読む文章 —
▼▼▼

木造新時代、ビル建築に多用
尼崎の企業社屋、鉄骨よりCO2排出減
JR尼崎駅近くに、ガラス越しに格子状の木材が目を引くビルがある。環境装置メーカー「タクマ」(兵庫県尼崎市)の6階建ての本社新館だ。玄関ドアが開くと一面が木材のロビーが現れ、木の香りがふわりと漂う。

木のぬくもりを感じさせるタクマ本社新館の6階フロア=尼崎市金楽寺町2(撮影・秋山亮太)
「なるべく多くの木を使ったビルを造りたかったんです」と、同社の辻田直樹総務課長。同社は木質バイオマスの発電プラントなど環境配慮型事業をPRしようと、2年前にこの「木造ビル」を完成させた。

ガラスで囲まれた格子状の木材が特徴的なタクマの本社新館=尼崎市金楽寺町2(撮影・秋山亮太)
効果的な木材の見せ方などを重視し、鉄骨とのハイブリッド建築を採用した。使った木材は、国産材を中心に一般の木造家屋16軒分に上る。建築費用は鉄骨よりも1~2割増したが、木材活用を促す国の補助金でカバーした。
□
木材を使った建設は、二酸化炭素(CO2)の排出量が鉄やコンクリートより少ない。さらに、木が1年間に吸収するCO2の量は樹齢40~50年でピークを迎えるため、伐採して苗木を植えれば、より多くのCO2吸収につながるとされる。
脱炭素への意識の高まりを背景に近年、都市部の建物に木材を活用する動きが広がっている。今年3月、横浜市に大林組(東京)の11階建て木造ビルが誕生したほか、大手ゼネコンや建築メーカーなどによる中高層ビル開発が相次ぐ。
木造の中高層ビルは、耐火性や強度の改善などの技術が進み、建設が可能になった。タクマのビルを手がけた竹中工務店(大阪市)の担当者は「不動産価値が上がり、賃貸の入居者も増えるため、不動産業界や金融機関の動きが活発化している」と話す。
□
木材活用は、建物にとどまらない。空港や工場などのゲートを扱う応緑(オーリョク、姫路市)は、ほぼ全てを木製にしたゲートを開発している。
液体ガラスを木材の内部まで浸透させる技術で、防腐や防火といった従来の難点を克服した。ゲート事業部の橋本茂幸部長は「大手設計事務所の関心も高い。メンテナンスも含めて商品化し、脱炭素社会の実現に貢献したい」と意気込む。
一方で、脱炭素燃料としても注目を集める木材は、世界的な価格高騰の余波にさらされていた。(石沢菜々子、森 信弘)

▲▲▲

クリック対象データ
▼▼▼

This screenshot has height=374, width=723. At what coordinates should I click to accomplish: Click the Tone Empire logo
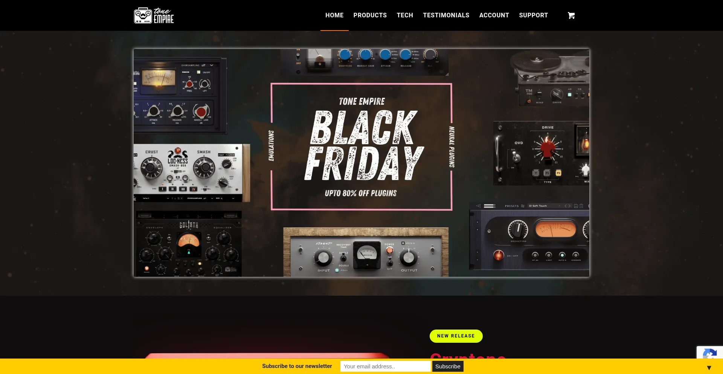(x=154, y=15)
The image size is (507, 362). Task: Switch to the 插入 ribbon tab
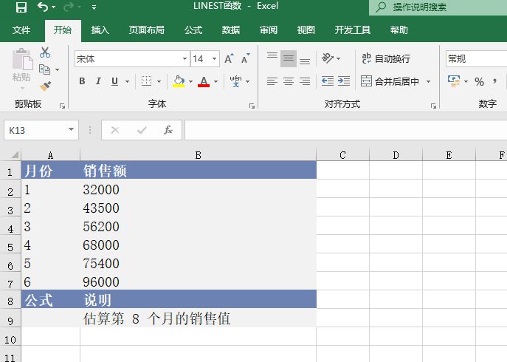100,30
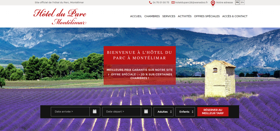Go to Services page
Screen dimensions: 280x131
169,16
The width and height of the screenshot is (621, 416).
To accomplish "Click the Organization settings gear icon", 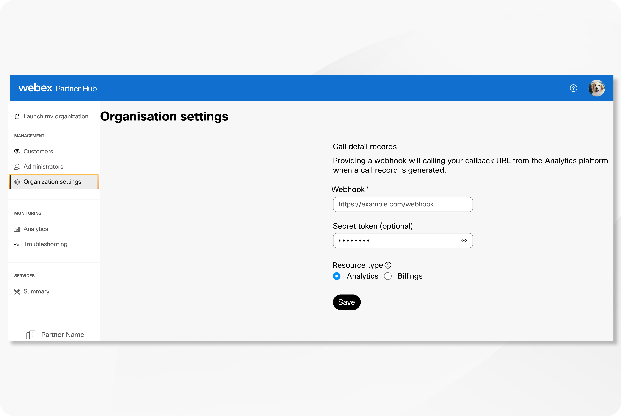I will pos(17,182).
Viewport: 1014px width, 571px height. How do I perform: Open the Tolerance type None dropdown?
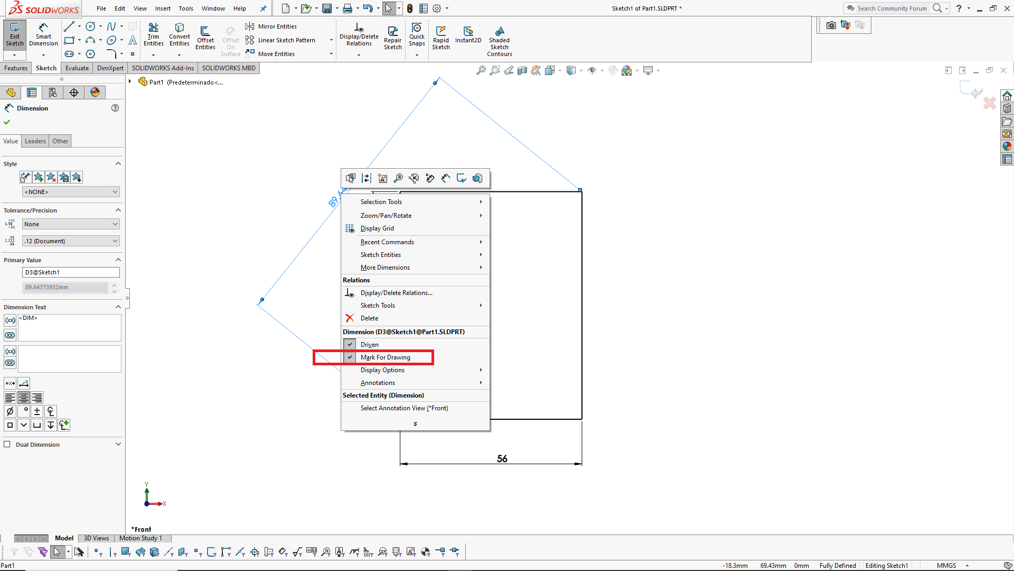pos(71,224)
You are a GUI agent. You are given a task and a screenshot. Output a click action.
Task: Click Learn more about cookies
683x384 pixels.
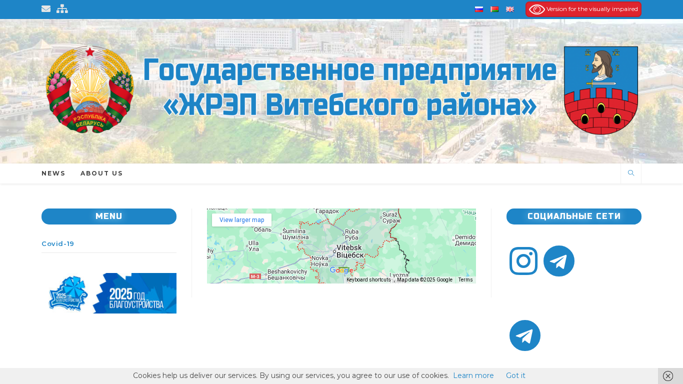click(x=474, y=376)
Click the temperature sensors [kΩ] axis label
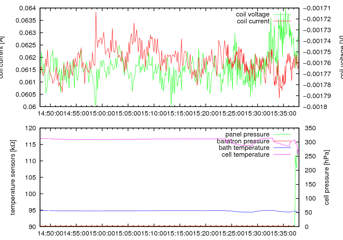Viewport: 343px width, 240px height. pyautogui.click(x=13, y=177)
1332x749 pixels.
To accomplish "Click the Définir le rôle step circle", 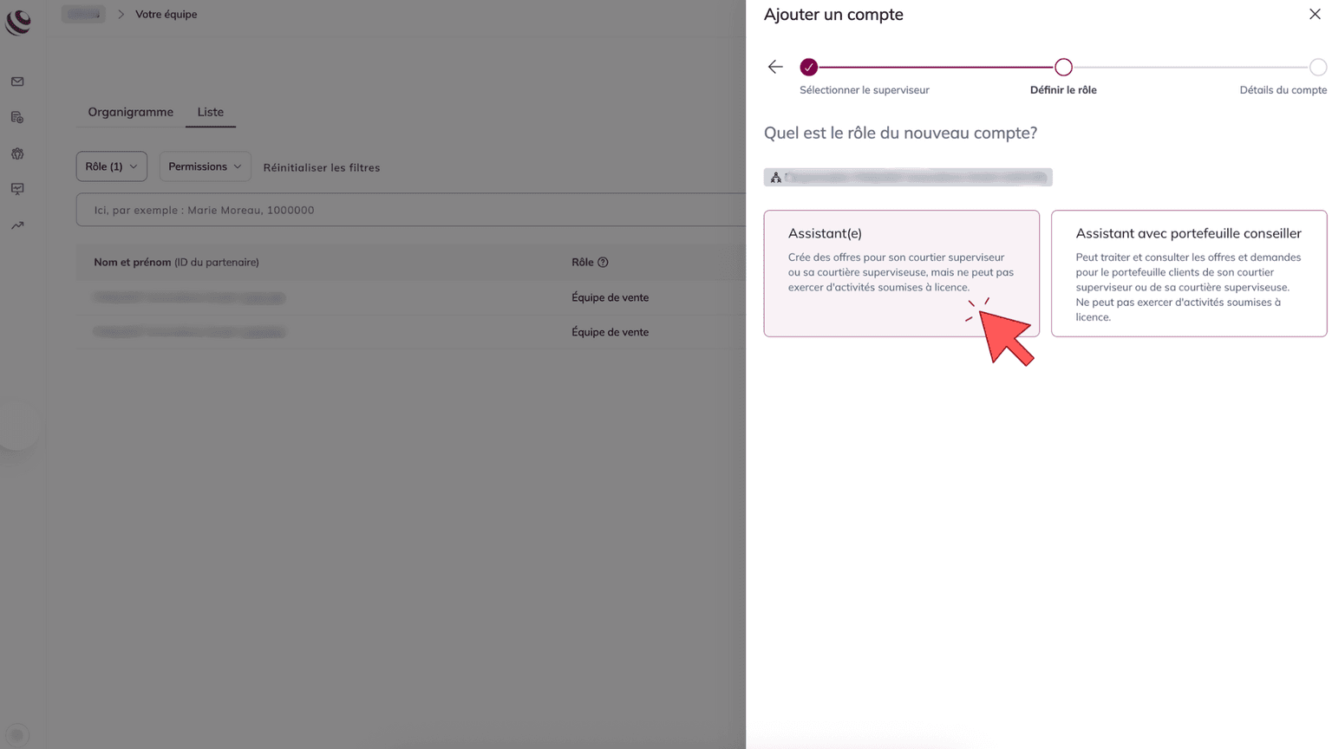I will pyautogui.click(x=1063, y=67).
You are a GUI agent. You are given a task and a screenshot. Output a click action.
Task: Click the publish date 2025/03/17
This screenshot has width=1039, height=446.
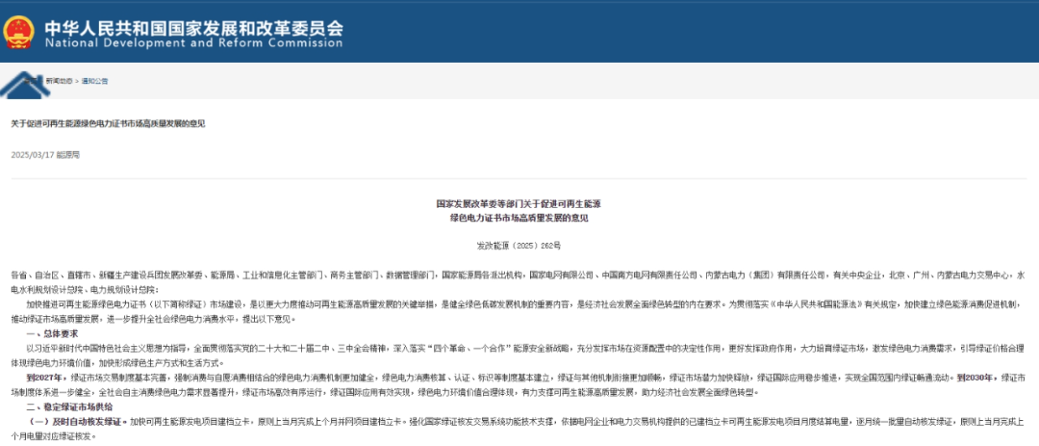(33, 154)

▲▲▲

取り組む課題 —
A. 木造ビルの記事によると、タクマ本社新館の建築費用が鉄骨より増えた分は、何によってまかなわれたか。
B. 木造ビルの記事のうち、「効果的な木材の見せ方などを重視し」で始まる段落を、主な事実を残して箇条書きにまとめなさい。
C. 木造ビルの記事から、「木のぬくもりを感じさせるタク」で始まり「よる中高層ビル開発が相次ぐ。」で終わる部分を、一字一句変えずに引用しなさい。

問題の解答 —
A. 木材活用を促す国の補助金でカバーした。

B.
- 木材の効果的な見せ方などを重視し、鉄骨とのハイブリッド建築を採用した
- 使った木材は国産材が中心で、量は一般の木造家屋16軒分に上る
- 建築費用は鉄骨より1~2割増えたが、木材活用を促す国の補助金でカバーした

C.
木のぬくもりを感じさせるタクマ本社新館の6階フロア=尼崎市金楽寺町2(撮影・秋山亮太)
「なるべく多くの木を使ったビルを造りたかったんです」と、同社の辻田直樹総務課長。同社は木質バイオマスの発電プラントなど環境配慮型事業をPRしようと、2年前にこの「木造ビル」を完成させた。

ガラスで囲まれた格子状の木材が特徴的なタクマの本社新館=尼崎市金楽寺町2(撮影・秋山亮太)
効果的な木材の見せ方などを重視し、鉄骨とのハイブリッド建築を採用した。使った木材は、国産材を中心に一般の木造家屋16軒分に上る。建築費用は鉄骨よりも1~2割増したが、木材活用を促す国の補助金でカバーした。
□
木材を使った建設は、二酸化炭素(CO2)の排出量が鉄やコンクリートより少ない。さらに、木が1年間に吸収するCO2の量は樹齢40~50年でピークを迎えるため、伐採して苗木を植えれば、より多くのCO2吸収につながるとされる。
脱炭素への意識の高まりを背景に近年、都市部の建物に木材を活用する動きが広がっている。今年3月、横浜市に大林組(東京)の11階建て木造ビルが誕生したほか、大手ゼネコンや建築メーカーなどによる中高層ビル開発が相次ぐ。